Journalists like Anas al-Sharif who report the truth in Gaza to the world and are targeted by Israel deserve protection, not just sympathy.
COMMENTARY: By Sara Qudah
During the past 22 months in Gaza, the pattern has become unbearable yet tragically predictable: A journalist reports about civilians; killed or starved, shares footage of a hospital corridor, shelters bombed out, schools and homes destroyed, and then they are silenced.
Killed.
At the Committee to Protect Journalists we documented that 2024 was the deadliest year for journalists, with an unprecedented number of those killed by Israel reporting from Gaza while covering Israel’s military operations.
That trend did not end; it continued instead in 2025, making this war by far the deadliest for the press in history.
When a journalist is killed in a besieged war city, the loss is no longer personal. It is institutional, it is the loss of eyes and ears on the ground: a loss of verification, context, and witness.
Journalists are the ones who turn statistics into stories. They give names to numbers and faces to headlines.
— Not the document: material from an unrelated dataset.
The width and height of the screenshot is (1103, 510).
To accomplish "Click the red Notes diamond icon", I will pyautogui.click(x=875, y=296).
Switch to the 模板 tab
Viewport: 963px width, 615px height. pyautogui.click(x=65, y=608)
They make distant realities real for the rest of the world, and provide windows into the truth and doors into other worlds.
That is why the killing of Anas al-Sharif last week reverberates so loudly, not just as a tragic loss of one life, but as a silencing of many stories that will now never be told.
Not just reporting
Anas al-Sharif was not just reporting from Gaza, he was filling a vital void. When international journalists couldn’t access the Strip, his work for Al Jazeera helped the world understand what was happening.
On August 10, 2025, an airstrike hit a tent near al-Shifa Hospital in Gaza City where journalists had gathered. Al-Sharif and several of his colleagues were killed.
The strike — its method, its targets, and its aftermath – wasn’t isolated. It fits a pattern CPJ and other press freedom organisations have tracked for months: in Gaza, journalists are facing not just the incidental risks of war, but repeated, targeted threats.
And so far, there has been no accountability.
The Israeli military framed its action differently: officials alleged that al-Sharif was affiliated with Hamas and that the attack was aimed at a legitimate threat. But so far, the evidence presented publicly failed to meet the test of independent witnesses; no public evidence has met the basic standard of independent verification.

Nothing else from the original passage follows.